WHAT YOU NEED TO DO:
Among the entries below, count the lines with "input" in them and state the total without comment.

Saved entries
···

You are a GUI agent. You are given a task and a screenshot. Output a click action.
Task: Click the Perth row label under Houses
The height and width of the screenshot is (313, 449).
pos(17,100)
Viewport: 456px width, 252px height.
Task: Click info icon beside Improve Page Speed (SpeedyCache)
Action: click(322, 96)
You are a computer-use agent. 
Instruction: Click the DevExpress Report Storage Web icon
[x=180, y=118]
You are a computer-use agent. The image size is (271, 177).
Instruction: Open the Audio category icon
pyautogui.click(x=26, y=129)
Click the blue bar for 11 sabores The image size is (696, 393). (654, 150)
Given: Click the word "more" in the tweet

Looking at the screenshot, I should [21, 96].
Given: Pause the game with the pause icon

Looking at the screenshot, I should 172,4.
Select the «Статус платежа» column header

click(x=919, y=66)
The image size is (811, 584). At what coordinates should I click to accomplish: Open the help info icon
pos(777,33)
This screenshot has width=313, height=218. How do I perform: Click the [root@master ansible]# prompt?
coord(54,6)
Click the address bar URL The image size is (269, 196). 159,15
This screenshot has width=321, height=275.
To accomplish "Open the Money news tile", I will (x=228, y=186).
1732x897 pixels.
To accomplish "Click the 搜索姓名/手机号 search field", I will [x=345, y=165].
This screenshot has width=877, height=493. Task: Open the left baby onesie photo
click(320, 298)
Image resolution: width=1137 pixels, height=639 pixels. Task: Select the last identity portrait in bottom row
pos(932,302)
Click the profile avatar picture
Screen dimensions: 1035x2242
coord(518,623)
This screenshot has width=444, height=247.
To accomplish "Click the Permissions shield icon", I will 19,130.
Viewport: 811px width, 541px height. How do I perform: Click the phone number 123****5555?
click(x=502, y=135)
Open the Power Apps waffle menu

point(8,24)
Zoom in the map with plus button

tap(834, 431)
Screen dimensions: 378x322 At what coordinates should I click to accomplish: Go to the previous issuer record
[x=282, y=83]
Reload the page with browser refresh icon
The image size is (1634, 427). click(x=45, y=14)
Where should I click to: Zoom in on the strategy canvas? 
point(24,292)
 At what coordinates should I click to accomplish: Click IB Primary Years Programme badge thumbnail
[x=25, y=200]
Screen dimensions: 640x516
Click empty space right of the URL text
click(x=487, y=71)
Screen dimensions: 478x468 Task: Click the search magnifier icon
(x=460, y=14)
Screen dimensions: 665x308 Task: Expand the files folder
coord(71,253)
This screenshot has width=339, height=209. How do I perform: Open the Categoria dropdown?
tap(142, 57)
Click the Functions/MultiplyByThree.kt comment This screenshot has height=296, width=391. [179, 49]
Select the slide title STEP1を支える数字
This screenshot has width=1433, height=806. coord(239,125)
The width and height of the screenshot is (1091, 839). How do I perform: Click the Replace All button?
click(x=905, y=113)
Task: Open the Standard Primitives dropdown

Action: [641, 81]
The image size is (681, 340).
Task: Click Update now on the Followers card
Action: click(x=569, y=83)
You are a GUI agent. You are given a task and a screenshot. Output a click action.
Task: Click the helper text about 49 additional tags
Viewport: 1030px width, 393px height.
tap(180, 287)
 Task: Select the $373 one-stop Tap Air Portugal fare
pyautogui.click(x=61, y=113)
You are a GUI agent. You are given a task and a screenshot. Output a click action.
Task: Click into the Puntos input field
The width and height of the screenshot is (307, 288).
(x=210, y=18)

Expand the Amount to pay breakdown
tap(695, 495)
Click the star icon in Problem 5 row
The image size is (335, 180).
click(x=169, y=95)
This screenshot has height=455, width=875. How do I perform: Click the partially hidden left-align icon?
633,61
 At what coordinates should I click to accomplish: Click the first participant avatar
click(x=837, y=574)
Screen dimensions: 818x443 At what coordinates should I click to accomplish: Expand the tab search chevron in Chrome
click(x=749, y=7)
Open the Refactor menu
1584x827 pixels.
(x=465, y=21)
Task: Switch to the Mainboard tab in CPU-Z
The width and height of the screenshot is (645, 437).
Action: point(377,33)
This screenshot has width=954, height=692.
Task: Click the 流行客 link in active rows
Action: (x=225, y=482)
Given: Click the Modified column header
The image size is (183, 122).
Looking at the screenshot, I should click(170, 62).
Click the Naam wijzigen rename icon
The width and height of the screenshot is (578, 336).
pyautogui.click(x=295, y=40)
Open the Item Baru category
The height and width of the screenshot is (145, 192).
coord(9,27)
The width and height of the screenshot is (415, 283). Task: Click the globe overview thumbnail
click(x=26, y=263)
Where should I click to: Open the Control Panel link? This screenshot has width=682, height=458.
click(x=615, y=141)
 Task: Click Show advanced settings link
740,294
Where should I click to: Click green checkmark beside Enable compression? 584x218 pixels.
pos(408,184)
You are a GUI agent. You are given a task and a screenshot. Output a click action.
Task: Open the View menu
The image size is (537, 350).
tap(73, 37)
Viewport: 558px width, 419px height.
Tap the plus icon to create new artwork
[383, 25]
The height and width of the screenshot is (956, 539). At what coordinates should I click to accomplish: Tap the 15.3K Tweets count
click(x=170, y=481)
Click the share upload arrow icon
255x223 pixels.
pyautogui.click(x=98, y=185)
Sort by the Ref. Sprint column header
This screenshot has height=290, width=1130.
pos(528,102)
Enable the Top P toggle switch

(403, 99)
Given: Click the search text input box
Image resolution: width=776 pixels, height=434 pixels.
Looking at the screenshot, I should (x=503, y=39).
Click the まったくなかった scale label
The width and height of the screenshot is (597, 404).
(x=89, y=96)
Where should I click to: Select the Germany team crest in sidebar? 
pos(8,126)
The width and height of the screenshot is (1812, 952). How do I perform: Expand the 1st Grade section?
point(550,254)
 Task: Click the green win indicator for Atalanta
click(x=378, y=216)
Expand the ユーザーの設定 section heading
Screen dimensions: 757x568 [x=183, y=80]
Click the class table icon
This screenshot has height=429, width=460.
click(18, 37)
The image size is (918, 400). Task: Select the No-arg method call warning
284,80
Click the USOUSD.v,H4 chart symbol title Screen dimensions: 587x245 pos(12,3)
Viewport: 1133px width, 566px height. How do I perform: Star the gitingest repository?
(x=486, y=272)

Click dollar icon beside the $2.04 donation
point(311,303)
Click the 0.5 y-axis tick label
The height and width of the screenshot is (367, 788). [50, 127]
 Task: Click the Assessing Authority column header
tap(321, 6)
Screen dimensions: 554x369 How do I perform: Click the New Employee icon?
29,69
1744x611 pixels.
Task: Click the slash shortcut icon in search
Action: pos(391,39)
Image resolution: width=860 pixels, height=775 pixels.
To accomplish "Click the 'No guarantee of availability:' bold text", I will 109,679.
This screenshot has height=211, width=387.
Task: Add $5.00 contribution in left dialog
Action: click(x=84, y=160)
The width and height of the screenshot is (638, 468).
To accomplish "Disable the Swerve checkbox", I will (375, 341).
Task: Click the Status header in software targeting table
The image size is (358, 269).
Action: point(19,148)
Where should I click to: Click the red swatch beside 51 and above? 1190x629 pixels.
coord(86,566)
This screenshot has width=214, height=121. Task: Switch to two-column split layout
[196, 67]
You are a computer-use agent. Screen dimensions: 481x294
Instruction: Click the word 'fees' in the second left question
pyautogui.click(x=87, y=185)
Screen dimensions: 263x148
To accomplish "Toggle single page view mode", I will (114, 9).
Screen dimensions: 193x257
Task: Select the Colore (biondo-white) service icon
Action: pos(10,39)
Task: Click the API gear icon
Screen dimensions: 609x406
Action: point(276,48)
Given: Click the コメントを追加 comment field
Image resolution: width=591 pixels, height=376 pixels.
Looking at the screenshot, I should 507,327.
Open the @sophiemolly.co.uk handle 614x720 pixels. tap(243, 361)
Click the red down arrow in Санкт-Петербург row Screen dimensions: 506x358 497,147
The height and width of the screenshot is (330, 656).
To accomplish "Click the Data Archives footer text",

···

EXERCISE ANSWER:
2